Task instructions:
Restate the data exactly, with nothing altered.
** Records supplied follows **
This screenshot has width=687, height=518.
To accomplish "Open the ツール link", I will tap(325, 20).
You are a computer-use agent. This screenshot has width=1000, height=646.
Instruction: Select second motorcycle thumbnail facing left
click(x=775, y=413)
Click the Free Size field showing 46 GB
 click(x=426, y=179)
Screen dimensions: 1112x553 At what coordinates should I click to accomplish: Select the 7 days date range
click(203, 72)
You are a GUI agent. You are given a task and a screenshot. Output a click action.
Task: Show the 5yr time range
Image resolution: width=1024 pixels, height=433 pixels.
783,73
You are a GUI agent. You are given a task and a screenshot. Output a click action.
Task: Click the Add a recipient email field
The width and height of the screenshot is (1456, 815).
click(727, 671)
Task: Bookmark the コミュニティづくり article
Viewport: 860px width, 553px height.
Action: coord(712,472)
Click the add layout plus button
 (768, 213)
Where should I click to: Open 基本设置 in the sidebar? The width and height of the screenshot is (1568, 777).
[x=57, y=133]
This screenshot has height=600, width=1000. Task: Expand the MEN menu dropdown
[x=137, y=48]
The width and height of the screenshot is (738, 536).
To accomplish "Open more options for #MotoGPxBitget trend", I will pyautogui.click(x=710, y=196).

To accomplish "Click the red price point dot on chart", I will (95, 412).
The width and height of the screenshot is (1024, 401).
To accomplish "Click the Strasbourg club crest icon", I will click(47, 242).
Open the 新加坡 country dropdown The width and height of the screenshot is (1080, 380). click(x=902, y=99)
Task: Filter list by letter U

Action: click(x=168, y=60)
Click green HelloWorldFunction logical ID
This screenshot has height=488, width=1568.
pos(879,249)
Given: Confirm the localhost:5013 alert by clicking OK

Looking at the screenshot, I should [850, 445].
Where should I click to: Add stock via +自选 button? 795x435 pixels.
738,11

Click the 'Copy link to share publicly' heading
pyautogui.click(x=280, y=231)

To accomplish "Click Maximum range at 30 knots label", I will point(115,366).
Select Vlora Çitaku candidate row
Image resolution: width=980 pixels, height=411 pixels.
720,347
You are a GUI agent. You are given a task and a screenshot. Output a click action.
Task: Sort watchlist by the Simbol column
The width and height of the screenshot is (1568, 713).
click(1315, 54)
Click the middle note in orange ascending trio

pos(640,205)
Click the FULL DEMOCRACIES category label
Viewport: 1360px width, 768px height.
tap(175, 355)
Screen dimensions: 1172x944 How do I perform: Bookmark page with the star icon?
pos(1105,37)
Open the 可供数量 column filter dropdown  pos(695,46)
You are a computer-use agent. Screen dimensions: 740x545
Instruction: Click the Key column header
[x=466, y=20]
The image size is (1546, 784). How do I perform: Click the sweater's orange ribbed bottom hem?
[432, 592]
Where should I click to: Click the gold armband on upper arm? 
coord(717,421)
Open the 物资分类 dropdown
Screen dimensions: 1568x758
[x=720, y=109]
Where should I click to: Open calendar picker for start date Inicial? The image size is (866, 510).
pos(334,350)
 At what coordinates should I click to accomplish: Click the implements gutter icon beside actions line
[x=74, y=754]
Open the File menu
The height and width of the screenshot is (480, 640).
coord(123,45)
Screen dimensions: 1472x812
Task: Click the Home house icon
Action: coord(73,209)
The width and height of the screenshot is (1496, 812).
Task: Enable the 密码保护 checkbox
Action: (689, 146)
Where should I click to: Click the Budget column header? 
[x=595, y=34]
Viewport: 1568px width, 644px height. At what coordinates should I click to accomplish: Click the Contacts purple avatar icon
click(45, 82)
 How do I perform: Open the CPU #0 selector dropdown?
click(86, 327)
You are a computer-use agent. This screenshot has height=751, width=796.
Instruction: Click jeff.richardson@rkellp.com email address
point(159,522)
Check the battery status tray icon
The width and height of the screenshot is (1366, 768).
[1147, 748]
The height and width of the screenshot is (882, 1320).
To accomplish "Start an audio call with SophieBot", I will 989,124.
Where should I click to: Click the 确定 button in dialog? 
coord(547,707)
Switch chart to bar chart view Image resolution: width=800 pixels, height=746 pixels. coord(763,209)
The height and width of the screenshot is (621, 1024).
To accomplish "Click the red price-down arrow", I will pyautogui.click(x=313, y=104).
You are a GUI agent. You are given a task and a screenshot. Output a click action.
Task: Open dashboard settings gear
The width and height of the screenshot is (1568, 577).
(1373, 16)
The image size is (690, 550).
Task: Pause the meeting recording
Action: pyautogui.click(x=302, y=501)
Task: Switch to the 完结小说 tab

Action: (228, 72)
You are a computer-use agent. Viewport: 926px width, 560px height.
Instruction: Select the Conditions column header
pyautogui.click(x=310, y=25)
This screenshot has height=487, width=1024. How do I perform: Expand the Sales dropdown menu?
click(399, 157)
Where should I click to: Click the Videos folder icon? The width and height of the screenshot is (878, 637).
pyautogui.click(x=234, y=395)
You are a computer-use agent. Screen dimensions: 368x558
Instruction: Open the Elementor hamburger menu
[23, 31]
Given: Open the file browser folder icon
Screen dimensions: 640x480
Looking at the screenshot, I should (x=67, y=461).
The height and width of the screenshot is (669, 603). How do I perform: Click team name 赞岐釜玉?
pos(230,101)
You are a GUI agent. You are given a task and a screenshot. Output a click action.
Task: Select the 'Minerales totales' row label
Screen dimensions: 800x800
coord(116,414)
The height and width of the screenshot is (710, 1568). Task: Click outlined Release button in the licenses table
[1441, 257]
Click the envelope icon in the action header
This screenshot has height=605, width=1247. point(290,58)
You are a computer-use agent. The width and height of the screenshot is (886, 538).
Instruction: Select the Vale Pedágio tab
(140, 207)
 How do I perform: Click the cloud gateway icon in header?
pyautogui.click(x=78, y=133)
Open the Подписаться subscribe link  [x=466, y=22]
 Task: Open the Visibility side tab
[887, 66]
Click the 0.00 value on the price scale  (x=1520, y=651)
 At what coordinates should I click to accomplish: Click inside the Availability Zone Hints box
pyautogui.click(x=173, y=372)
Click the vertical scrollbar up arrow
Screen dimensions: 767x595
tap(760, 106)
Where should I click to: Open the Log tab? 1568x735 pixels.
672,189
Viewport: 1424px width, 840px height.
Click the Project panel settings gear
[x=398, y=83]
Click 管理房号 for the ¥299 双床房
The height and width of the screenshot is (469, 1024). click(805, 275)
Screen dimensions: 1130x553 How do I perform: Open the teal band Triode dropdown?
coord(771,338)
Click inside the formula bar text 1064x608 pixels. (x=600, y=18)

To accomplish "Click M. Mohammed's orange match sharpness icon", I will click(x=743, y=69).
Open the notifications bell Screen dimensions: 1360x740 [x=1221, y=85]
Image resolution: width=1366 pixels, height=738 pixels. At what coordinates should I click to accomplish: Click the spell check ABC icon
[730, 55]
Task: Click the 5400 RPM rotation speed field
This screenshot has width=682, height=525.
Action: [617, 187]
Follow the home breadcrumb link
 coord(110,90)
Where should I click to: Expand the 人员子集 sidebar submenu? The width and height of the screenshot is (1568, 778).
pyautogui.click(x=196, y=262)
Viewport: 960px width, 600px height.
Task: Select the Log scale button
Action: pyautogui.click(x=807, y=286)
** End of Records supplied **
Response to the task:
This screenshot has width=687, height=518.
To accomplish "Open the ツール link", I will tap(325, 20).
You are a computer-use agent. This screenshot has width=1000, height=646.
Instruction: Select second motorcycle thumbnail facing left
click(x=775, y=413)
Click the Free Size field showing 46 GB
 click(x=426, y=179)
Screen dimensions: 1112x553 At what coordinates should I click to accomplish: Select the 7 days date range
click(203, 72)
You are a GUI agent. You are given a task and a screenshot. Output a click action.
Task: Show the 5yr time range
Image resolution: width=1024 pixels, height=433 pixels.
783,73
You are a GUI agent. You are given a task and a screenshot. Output a click action.
Task: Click the Add a recipient email field
The width and height of the screenshot is (1456, 815).
click(727, 671)
Task: Bookmark the コミュニティづくり article
Viewport: 860px width, 553px height.
Action: coord(712,472)
Click the add layout plus button
 (768, 213)
Where should I click to: Open 基本设置 in the sidebar? The width and height of the screenshot is (1568, 777).
[x=57, y=133]
This screenshot has height=600, width=1000. Task: Expand the MEN menu dropdown
[x=137, y=48]
The width and height of the screenshot is (738, 536).
To accomplish "Open more options for #MotoGPxBitget trend", I will pyautogui.click(x=710, y=196).

To accomplish "Click the red price point dot on chart", I will (95, 412).
The width and height of the screenshot is (1024, 401).
To accomplish "Click the Strasbourg club crest icon", I will click(47, 242).
Open the 新加坡 country dropdown The width and height of the screenshot is (1080, 380). click(x=902, y=99)
Task: Filter list by letter U

Action: click(x=168, y=60)
Click green HelloWorldFunction logical ID
This screenshot has height=488, width=1568.
pos(879,249)
Given: Confirm the localhost:5013 alert by clicking OK

Looking at the screenshot, I should [850, 445].
Where should I click to: Add stock via +自选 button? 795x435 pixels.
738,11

Click the 'Copy link to share publicly' heading
pyautogui.click(x=280, y=231)

To accomplish "Click Maximum range at 30 knots label", I will point(115,366).
Select Vlora Çitaku candidate row
Image resolution: width=980 pixels, height=411 pixels.
720,347
You are a GUI agent. You are given a task and a screenshot. Output a click action.
Task: Sort watchlist by the Simbol column
The width and height of the screenshot is (1568, 713).
click(1315, 54)
Click the middle note in orange ascending trio

pos(640,205)
Click the FULL DEMOCRACIES category label
Viewport: 1360px width, 768px height.
tap(175, 355)
Screen dimensions: 1172x944 How do I perform: Bookmark page with the star icon?
pos(1105,37)
Open the 可供数量 column filter dropdown  pos(695,46)
You are a computer-use agent. Screen dimensions: 740x545
Instruction: Click the Key column header
[x=466, y=20]
The image size is (1546, 784). How do I perform: Click the sweater's orange ribbed bottom hem?
[432, 592]
Where should I click to: Click the gold armband on upper arm? 
coord(717,421)
Open the 物资分类 dropdown
Screen dimensions: 1568x758
[x=720, y=109]
Where should I click to: Open calendar picker for start date Inicial? The image size is (866, 510).
pos(334,350)
 At what coordinates should I click to accomplish: Click the implements gutter icon beside actions line
[x=74, y=754]
Open the File menu
The height and width of the screenshot is (480, 640).
coord(123,45)
Screen dimensions: 1472x812
Task: Click the Home house icon
Action: coord(73,209)
The width and height of the screenshot is (1496, 812).
Task: Enable the 密码保护 checkbox
Action: (689, 146)
Where should I click to: Click the Budget column header? 
[x=595, y=34]
Viewport: 1568px width, 644px height. At what coordinates should I click to accomplish: Click the Contacts purple avatar icon
click(45, 82)
 How do I perform: Open the CPU #0 selector dropdown?
click(86, 327)
You are a computer-use agent. This screenshot has height=751, width=796.
Instruction: Click jeff.richardson@rkellp.com email address
point(159,522)
Check the battery status tray icon
The width and height of the screenshot is (1366, 768).
[1147, 748]
The height and width of the screenshot is (882, 1320).
To accomplish "Start an audio call with SophieBot", I will 989,124.
Where should I click to: Click the 确定 button in dialog? 
coord(547,707)
Switch chart to bar chart view Image resolution: width=800 pixels, height=746 pixels. coord(763,209)
The height and width of the screenshot is (621, 1024).
To accomplish "Click the red price-down arrow", I will pyautogui.click(x=313, y=104).
You are a GUI agent. You are given a task and a screenshot. Output a click action.
Task: Open dashboard settings gear
The width and height of the screenshot is (1568, 577).
(1373, 16)
The image size is (690, 550).
Task: Pause the meeting recording
Action: pyautogui.click(x=302, y=501)
Task: Switch to the 完结小说 tab

Action: (228, 72)
You are a computer-use agent. Viewport: 926px width, 560px height.
Instruction: Select the Conditions column header
pyautogui.click(x=310, y=25)
This screenshot has height=487, width=1024. How do I perform: Expand the Sales dropdown menu?
click(399, 157)
Where should I click to: Click the Videos folder icon? The width and height of the screenshot is (878, 637).
pyautogui.click(x=234, y=395)
You are a computer-use agent. Screen dimensions: 368x558
Instruction: Open the Elementor hamburger menu
[23, 31]
Given: Open the file browser folder icon
Screen dimensions: 640x480
Looking at the screenshot, I should (x=67, y=461).
The height and width of the screenshot is (669, 603). How do I perform: Click team name 赞岐釜玉?
pos(230,101)
You are a GUI agent. You are given a task and a screenshot. Output a click action.
Task: Select the 'Minerales totales' row label
Screen dimensions: 800x800
coord(116,414)
The height and width of the screenshot is (710, 1568). Task: Click outlined Release button in the licenses table
[1441, 257]
Click the envelope icon in the action header
This screenshot has height=605, width=1247. point(290,58)
You are a computer-use agent. The width and height of the screenshot is (886, 538).
Instruction: Select the Vale Pedágio tab
(140, 207)
 How do I perform: Click the cloud gateway icon in header?
pyautogui.click(x=78, y=133)
Open the Подписаться subscribe link  [x=466, y=22]
 Task: Open the Visibility side tab
[887, 66]
Click the 0.00 value on the price scale  (x=1520, y=651)
 At what coordinates should I click to accomplish: Click inside the Availability Zone Hints box
pyautogui.click(x=173, y=372)
Click the vertical scrollbar up arrow
Screen dimensions: 767x595
tap(760, 106)
Where should I click to: Open the Log tab? 1568x735 pixels.
672,189
Viewport: 1424px width, 840px height.
Click the Project panel settings gear
[x=398, y=83]
Click 管理房号 for the ¥299 双床房
The height and width of the screenshot is (469, 1024). click(805, 275)
Screen dimensions: 1130x553 How do I perform: Open the teal band Triode dropdown?
coord(771,338)
Click inside the formula bar text 1064x608 pixels. (x=600, y=18)

To accomplish "Click M. Mohammed's orange match sharpness icon", I will click(x=743, y=69).
Open the notifications bell Screen dimensions: 1360x740 [x=1221, y=85]
Image resolution: width=1366 pixels, height=738 pixels. At what coordinates should I click to accomplish: Click the spell check ABC icon
[730, 55]
Task: Click the 5400 RPM rotation speed field
This screenshot has width=682, height=525.
Action: [617, 187]
Follow the home breadcrumb link
 coord(110,90)
Where should I click to: Expand the 人员子集 sidebar submenu? The width and height of the screenshot is (1568, 778).
pyautogui.click(x=196, y=262)
Viewport: 960px width, 600px height.
Task: Select the Log scale button
Action: pyautogui.click(x=807, y=286)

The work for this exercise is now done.